Ingredients:
- 1 lb jumbo shrimp, peeled and deveined
- 2 tbsp unsalted butter, divided
- 1 tbsp extra virgin olive oil
- 4 cloves garlic, minced
- 1 tbsp fresh lemon juice
- 1/2 tsp sea salt
- 1/4 tsp black pepper
- 2 tbsp fresh parsley, chopped
Instructions:
- Thaw the shrimp and pat them completely dry with paper towels. Note: Moisture creates steam, which stops the searing process.
- Season the shrimp lightly with sea salt and black pepper in a mixing bowl.
- Heat 1 tbsp of butter and the olive oil in a 12 inch skillet over medium high heat until the butter foams and sizzles.
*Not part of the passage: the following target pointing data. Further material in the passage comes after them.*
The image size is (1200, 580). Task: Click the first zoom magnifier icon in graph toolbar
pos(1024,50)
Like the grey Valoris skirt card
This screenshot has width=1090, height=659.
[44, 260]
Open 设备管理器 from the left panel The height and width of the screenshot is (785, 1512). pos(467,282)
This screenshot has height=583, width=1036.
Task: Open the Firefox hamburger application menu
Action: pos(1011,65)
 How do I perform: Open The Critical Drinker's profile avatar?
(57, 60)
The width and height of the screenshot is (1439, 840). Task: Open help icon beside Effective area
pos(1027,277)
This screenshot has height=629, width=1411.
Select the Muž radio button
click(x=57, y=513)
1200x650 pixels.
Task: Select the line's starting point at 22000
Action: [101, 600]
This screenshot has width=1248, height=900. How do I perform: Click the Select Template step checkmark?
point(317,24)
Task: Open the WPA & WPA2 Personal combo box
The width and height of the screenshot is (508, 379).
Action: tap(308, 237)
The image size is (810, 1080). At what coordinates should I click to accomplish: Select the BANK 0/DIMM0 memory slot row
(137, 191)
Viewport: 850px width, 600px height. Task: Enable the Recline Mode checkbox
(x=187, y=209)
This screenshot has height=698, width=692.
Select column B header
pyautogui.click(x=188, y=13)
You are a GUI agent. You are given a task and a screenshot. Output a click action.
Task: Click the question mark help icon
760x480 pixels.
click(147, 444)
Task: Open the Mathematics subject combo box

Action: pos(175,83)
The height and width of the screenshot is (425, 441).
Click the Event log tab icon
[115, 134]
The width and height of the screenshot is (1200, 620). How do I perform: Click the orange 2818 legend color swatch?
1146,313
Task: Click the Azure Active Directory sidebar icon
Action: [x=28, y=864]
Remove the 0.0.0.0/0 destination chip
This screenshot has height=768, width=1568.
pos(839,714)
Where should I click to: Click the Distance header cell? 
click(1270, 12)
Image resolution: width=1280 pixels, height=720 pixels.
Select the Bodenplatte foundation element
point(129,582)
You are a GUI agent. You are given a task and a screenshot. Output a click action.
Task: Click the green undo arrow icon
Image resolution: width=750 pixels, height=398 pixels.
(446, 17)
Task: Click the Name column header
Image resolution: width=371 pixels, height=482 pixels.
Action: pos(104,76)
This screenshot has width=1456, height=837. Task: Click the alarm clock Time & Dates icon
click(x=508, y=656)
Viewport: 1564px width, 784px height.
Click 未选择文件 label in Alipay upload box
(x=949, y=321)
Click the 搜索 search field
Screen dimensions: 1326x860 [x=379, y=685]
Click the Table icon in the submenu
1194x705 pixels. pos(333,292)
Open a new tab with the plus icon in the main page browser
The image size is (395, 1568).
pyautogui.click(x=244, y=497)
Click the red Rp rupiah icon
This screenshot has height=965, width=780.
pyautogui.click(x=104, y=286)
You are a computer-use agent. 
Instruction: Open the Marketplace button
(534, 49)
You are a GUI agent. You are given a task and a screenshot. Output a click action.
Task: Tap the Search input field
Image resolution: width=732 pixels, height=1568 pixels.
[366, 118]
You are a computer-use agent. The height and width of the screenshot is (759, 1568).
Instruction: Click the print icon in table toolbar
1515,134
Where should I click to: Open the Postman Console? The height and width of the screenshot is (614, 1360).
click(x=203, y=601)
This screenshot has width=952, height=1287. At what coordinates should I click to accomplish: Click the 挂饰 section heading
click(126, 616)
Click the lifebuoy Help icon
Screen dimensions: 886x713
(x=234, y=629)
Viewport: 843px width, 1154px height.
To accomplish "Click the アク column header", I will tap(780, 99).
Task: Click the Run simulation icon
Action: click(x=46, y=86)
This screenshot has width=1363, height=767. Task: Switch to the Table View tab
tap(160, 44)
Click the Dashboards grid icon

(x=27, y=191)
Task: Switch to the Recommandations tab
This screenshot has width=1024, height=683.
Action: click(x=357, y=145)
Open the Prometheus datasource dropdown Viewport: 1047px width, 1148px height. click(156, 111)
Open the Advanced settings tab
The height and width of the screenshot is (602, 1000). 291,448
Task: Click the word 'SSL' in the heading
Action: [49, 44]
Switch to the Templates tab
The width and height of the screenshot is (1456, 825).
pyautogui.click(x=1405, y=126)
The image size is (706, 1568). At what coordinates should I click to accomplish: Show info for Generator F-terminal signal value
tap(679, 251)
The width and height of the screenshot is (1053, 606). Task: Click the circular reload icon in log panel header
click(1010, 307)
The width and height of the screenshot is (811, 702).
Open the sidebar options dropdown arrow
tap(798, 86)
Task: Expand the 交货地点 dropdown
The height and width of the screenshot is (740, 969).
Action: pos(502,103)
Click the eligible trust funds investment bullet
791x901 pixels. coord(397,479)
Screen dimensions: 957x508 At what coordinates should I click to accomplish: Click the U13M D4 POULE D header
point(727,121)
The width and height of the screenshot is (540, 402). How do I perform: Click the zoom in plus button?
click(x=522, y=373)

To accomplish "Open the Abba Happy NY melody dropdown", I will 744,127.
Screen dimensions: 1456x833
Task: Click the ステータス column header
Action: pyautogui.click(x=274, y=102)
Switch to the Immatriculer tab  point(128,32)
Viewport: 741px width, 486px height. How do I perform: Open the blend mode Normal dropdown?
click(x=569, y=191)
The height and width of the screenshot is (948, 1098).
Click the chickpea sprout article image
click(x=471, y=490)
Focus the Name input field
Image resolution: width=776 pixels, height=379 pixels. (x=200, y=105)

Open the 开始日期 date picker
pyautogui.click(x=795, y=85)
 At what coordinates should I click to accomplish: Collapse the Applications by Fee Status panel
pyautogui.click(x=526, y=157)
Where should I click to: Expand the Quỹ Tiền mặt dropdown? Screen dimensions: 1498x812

- Add the shrimp in a single layer. Note: Don't crowd the pan or the temperature will drop.
- Sear for 2 minutes without moving them until they are golden brown on the bottom.
- Flip and sear for another 1-2 minutes until they just turn opaque and curl into a C shape.
- Remove shrimp from the pan immediately and set them on a plate. Note: This prevents them from turning into rubber.
- Lower the heat to medium. Add the remaining 1 tbsp of butter and minced garlic.
- Sauté for 30-60 seconds until the garlic is fragrant and pale gold.
- Stir in the lemon juice to deglaze the pan, scraping up the browned bits. Return the shrimp to the skillet, toss to coat in the velvety sauce, and garnish with chopped fresh parsley.